On a recent appearance on Fox News, Dave Landau poked fun at Bad Bunny — the Super Bowl’s halftime show performer of choice.

“What this comes down to is, you look at somebody like Bad Bunny, or you look at somebody like Trevor Noah. They don’t actually have the ability to talk trash in their own countries, so they come to America, make a great living, living the American dream, insulting our country, because they know in their homeland they would be killed for doing the very same thing,” Landau said to host Greg Gutfeld.

Media Matters caught on to Landau’s error — which is that Bad Bunny’s home country is the United States — and put him on blast.

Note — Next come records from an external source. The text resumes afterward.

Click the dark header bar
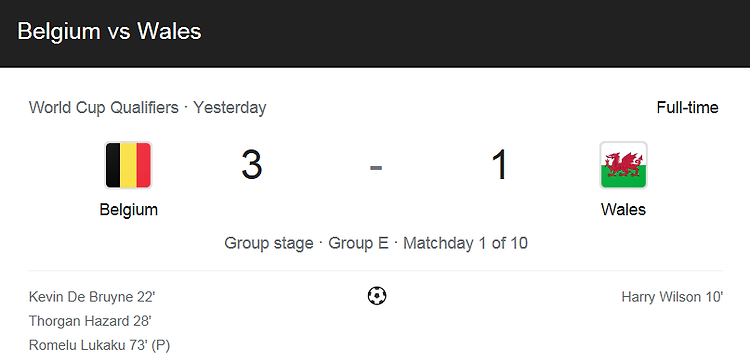The image size is (750, 361). 375,33
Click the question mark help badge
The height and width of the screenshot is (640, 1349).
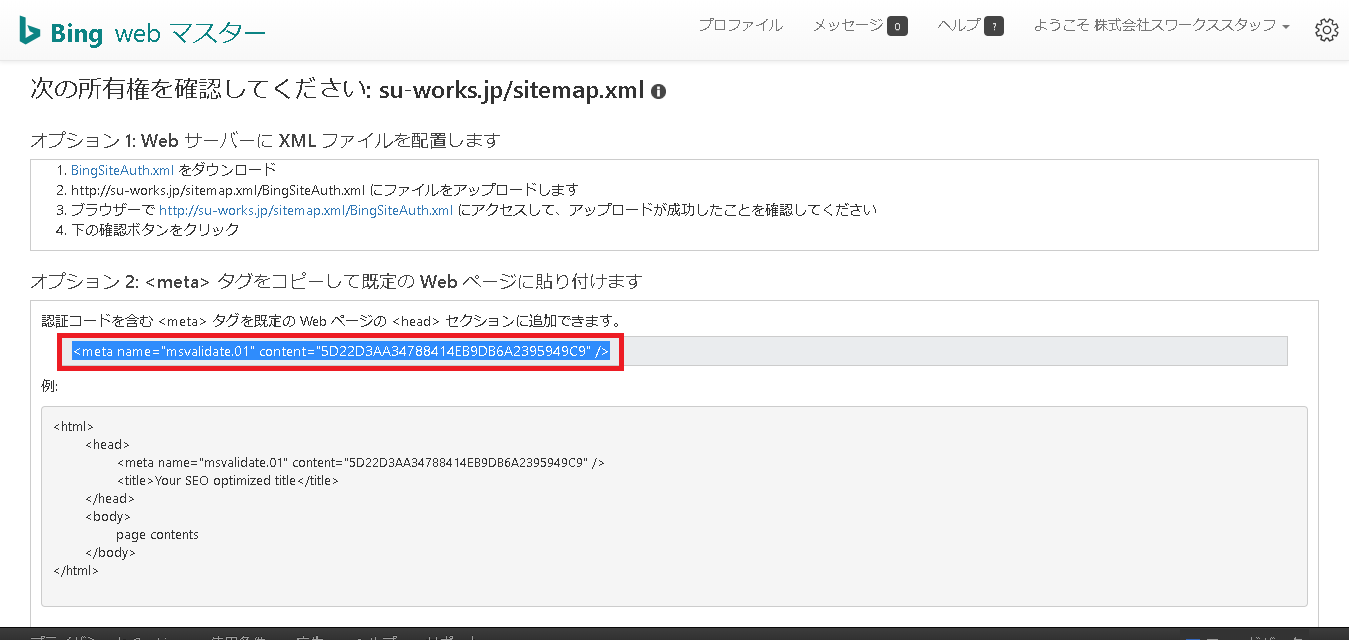tap(994, 27)
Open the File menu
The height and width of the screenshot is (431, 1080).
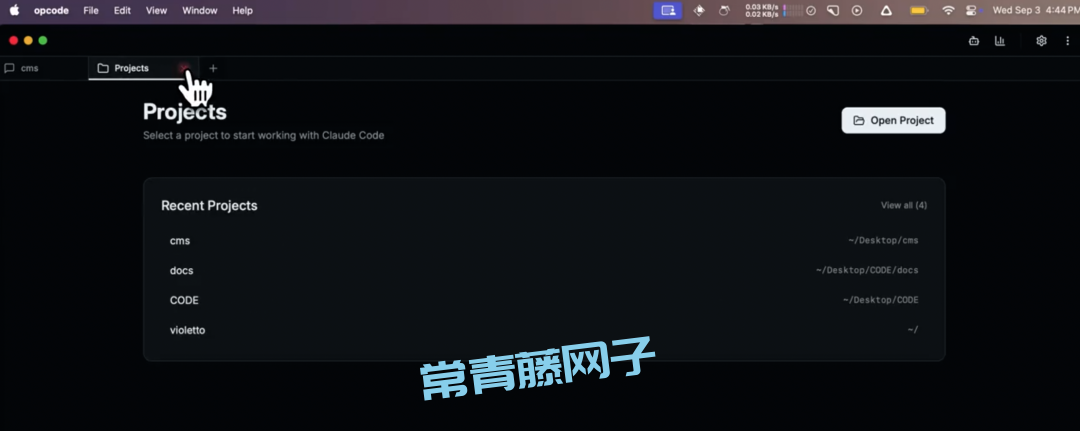click(91, 10)
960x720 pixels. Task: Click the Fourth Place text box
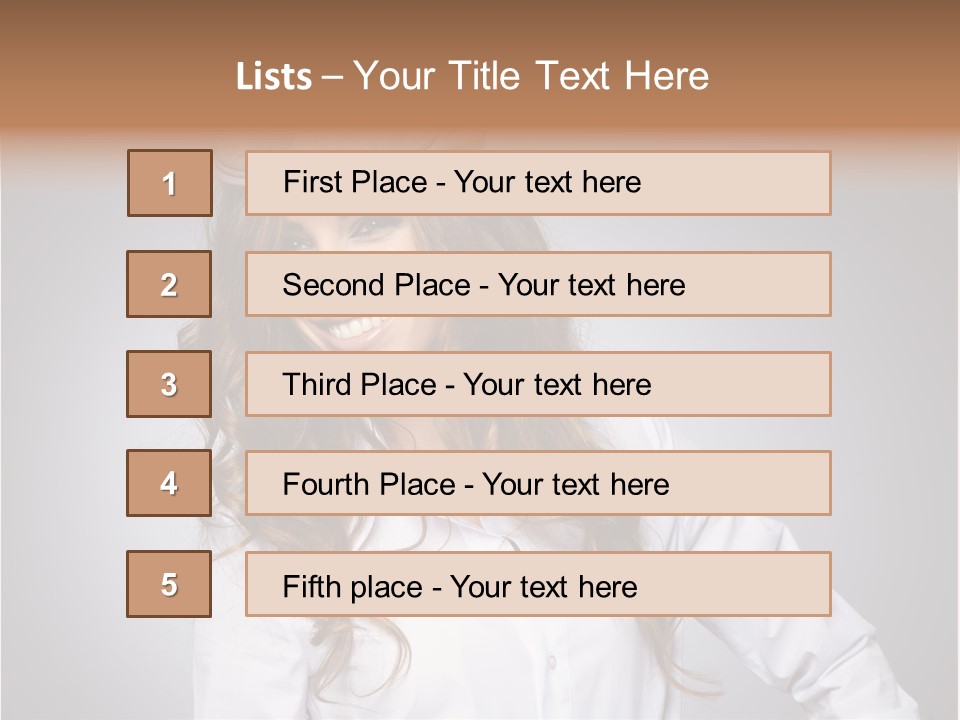[538, 484]
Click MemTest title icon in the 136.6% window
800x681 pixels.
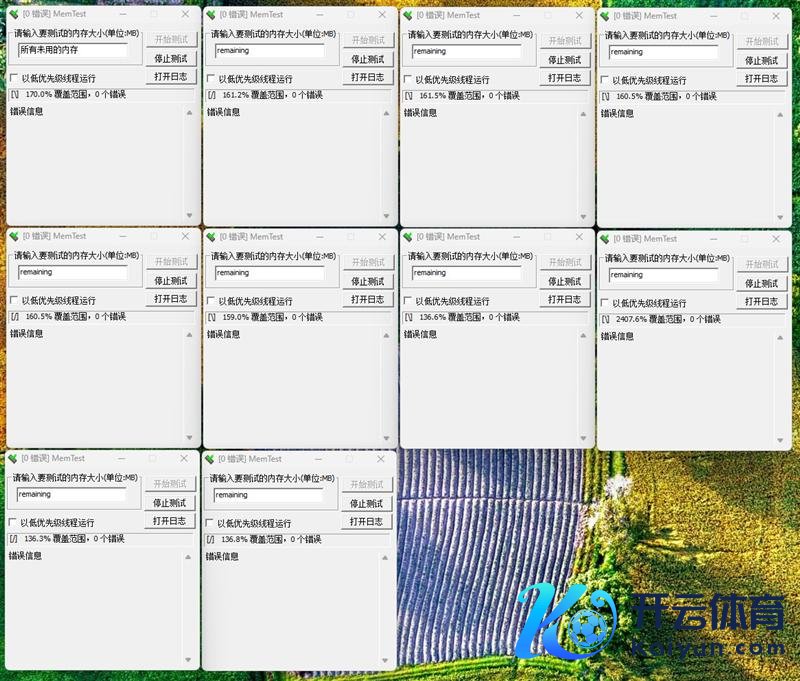click(407, 237)
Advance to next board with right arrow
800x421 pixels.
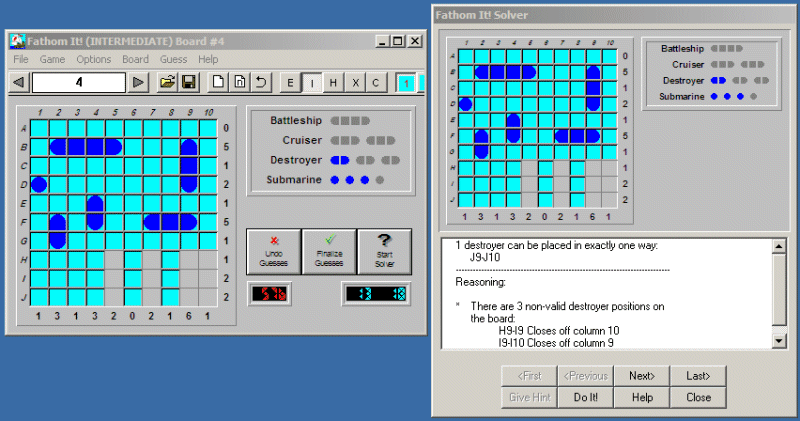coord(139,82)
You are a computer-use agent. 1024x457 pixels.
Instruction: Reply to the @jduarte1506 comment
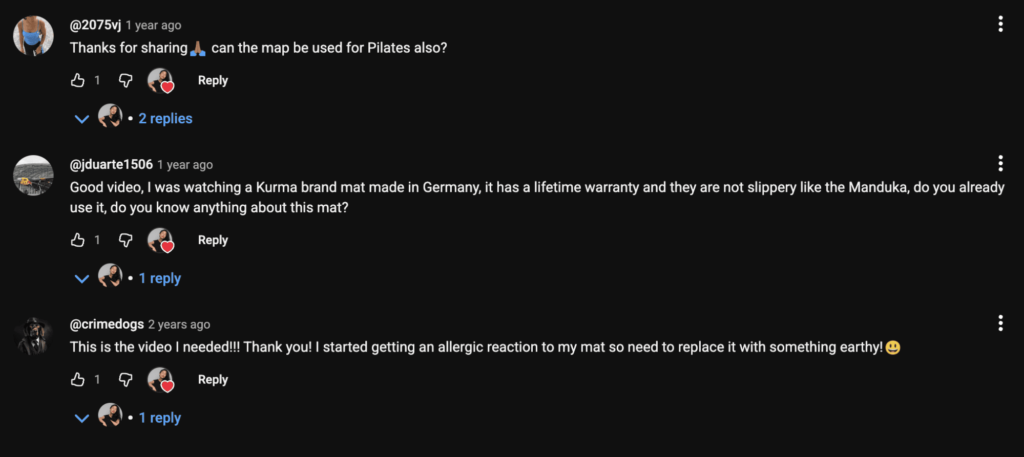pos(213,240)
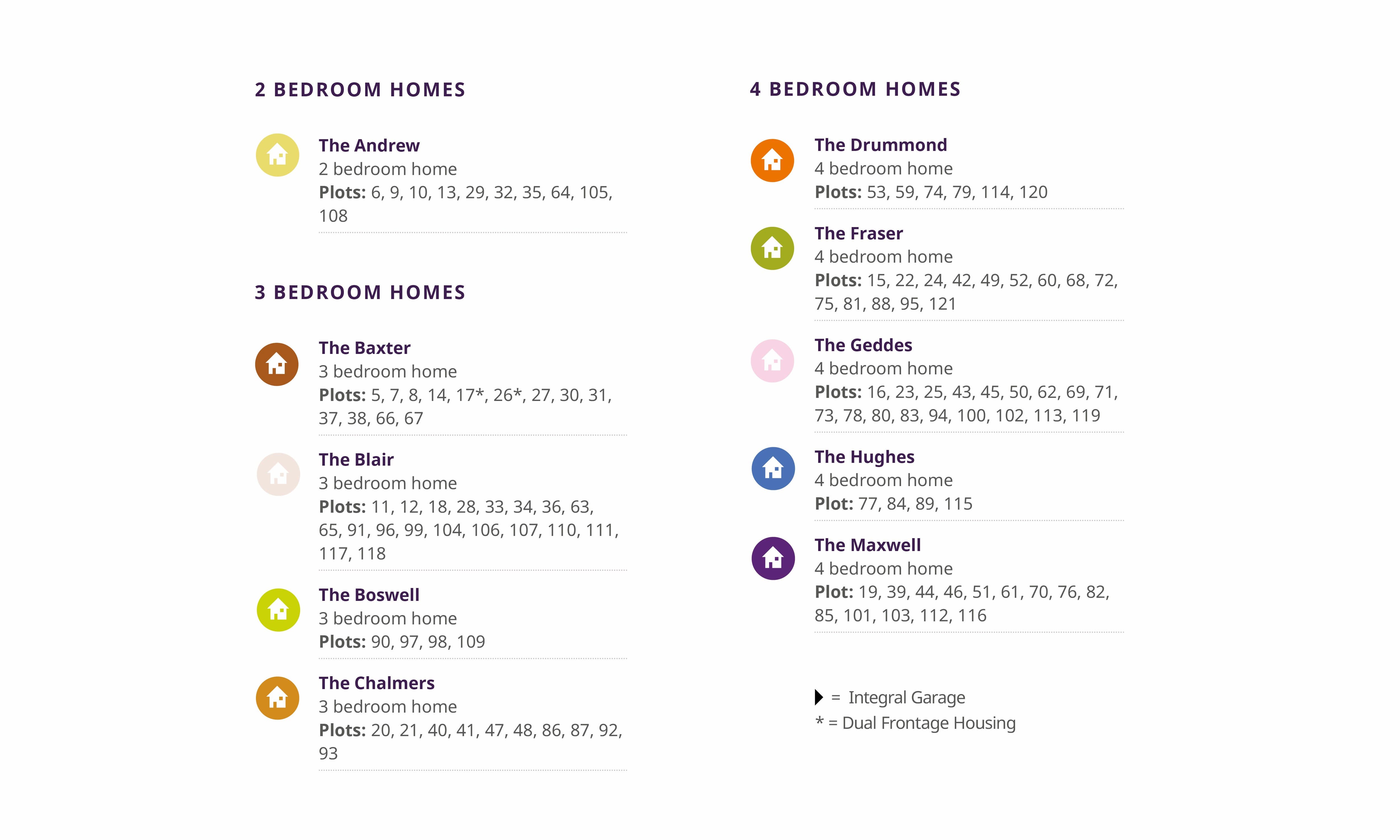Click the Integral Garage triangle symbol

coord(818,697)
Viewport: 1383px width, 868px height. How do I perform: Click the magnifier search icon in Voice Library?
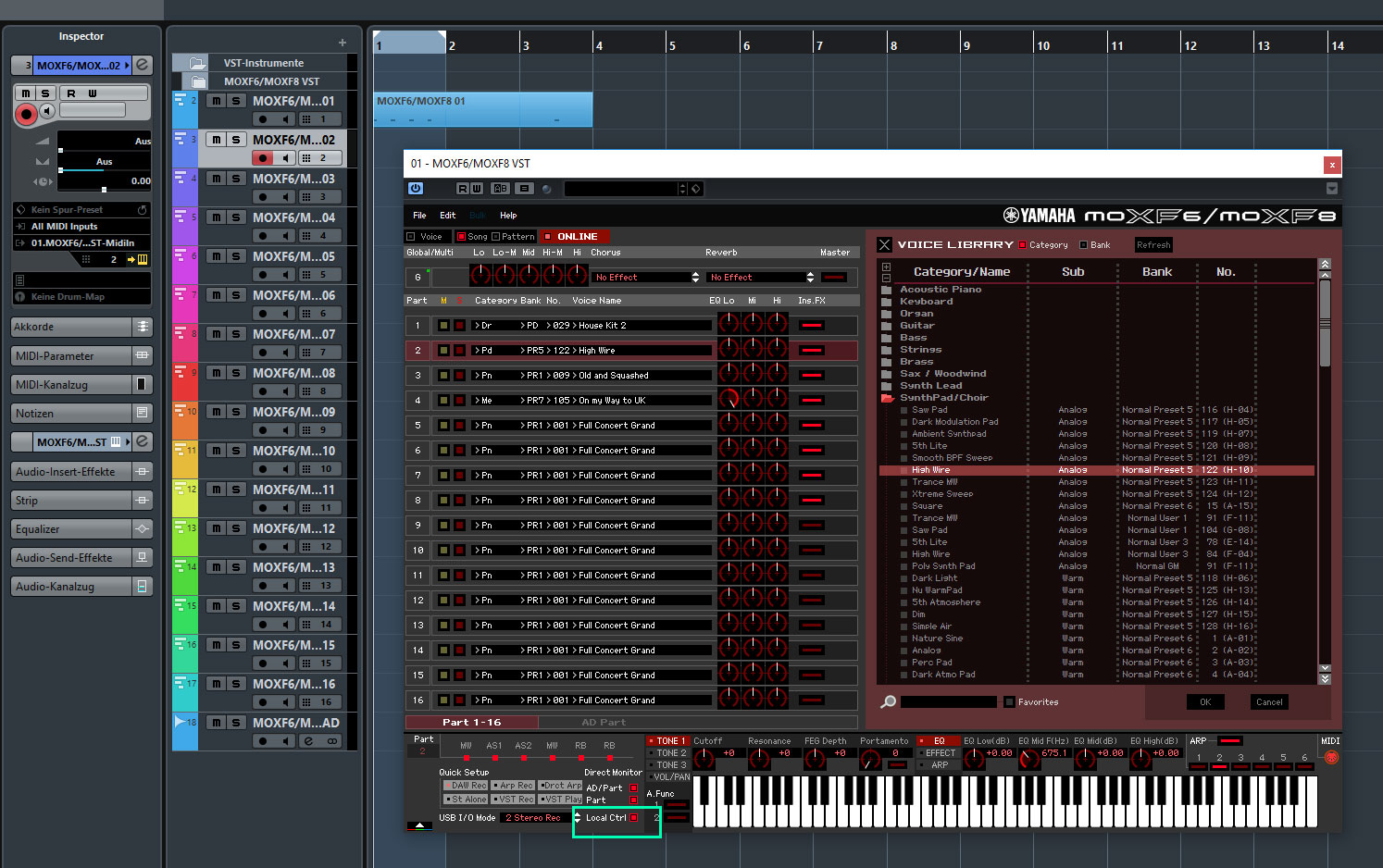click(x=889, y=701)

But Landau isn’t concerned with their ire.


“They put out this so people would let me know that Puerto Rico is a territory ’cause I clearly would have no idea of such things,” he tells BlazeTV host Sara Gonzales on “Sara Gonzales Unfiltered.”

Now, he tells Gonzales that he’s receiving death threats because “Media Matters is a horrible company.”

“Talk about how you are funded by George Soros. Do that, Media Matters. Keep complaining about white billionaires, too, to tell your people that white billionaires are a problem when you’re funded by white billionaires,” he says.

“Where did you think that Bad Bunny was from?” Gonzales asks.

“I thought Colombia,” Landau responds. “Here’s why. I don’t care. Even when I was here, I think it’s very obvious that I wasn’t actually watching the news. I was just trying to find stories. All I knew about Bad Bunny was they said he didn’t speak English. And the left, that is, was worried that ICE was going to take him at the Super Bowl because he’s an illegal.”

“That’s all I heard from the left,” he explains.

“Turns out he’s from Puerto Rico,” he says.

“God, you’re racist,” Gonzales jokes.

“Exactly. I’m a monster,” he adds.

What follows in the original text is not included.